Analogues of H₄dota form kinetically inert and thermodynamically stable complexes with lanthanide(III) ions and they are used in many applications in biology and medicine, mostly as imaging or therapeutic agents. Many properties of the complexes depend on their solution isomerism and dynamics which, however, have not been so thoroughly studied for ligands with phosphinate-containing pendant arms. In particular, the absolute chirality of the phosphorus atom in the diastereoisomers detected in solution by NMR has not been assigned until now, and coordinated-noncoordinated oxygen atom exchange, a process analogous to the “phosphonate rotation” in phosphonate-containing derivatives, was not studied. Here, a model H₄dota analogue with one methylphosphinate group was prepared, and its Ln^III complexes were studied by multinuclear (¹H, ¹³C, ¹⁷O, ³¹P) NMR and DFT calculations in solution and by X-ray diffraction in the solid state. Chiral pentavalent tetrahedral phosphorus atoms are present in a number of phosphorus acid derivatives. Here, we present the first method to determine the absolute P-chirality in solution using the paramagnetic relaxation enhancement (PRE) of ¹³C NMR signals of the Yb^III complex. The method allowed the assignment of two major diastereoisomers of the complexes as R-Λλλλλ/S-Δδδδδ (v-TSA, vertical twisted-square antiprism) and R-Λδδδδ/S-Δλλλλ (v-SA, vertical square antiprism). The assignment agrees with the solid-state structure and DFT calculations. This method enables absolute P-chirality determination in Ln^III complexes of various phosphorus acid H₄dota analogues in solution and can be also applied to other rigid systems. The “phosphinate rotation” process was observed by ¹⁷O/¹H–¹H EXSY NMR only for large Ln^III ions and only in the TSA isomers.
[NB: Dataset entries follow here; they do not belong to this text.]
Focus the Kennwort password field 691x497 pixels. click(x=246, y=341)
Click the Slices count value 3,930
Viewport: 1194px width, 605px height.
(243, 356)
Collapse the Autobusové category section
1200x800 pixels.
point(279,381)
Its mechanism is analogous to that of the “phosphonate rotation” investigated recently on complexes of the mono(phosphonate monoester) H₄dota analogue, but the “phosphinate rotation” is more sterically demanding in complexes of smaller lanthanide(III) ions due to the higher bulkiness of the methyl group compared with the oxygen in the ester derivatives.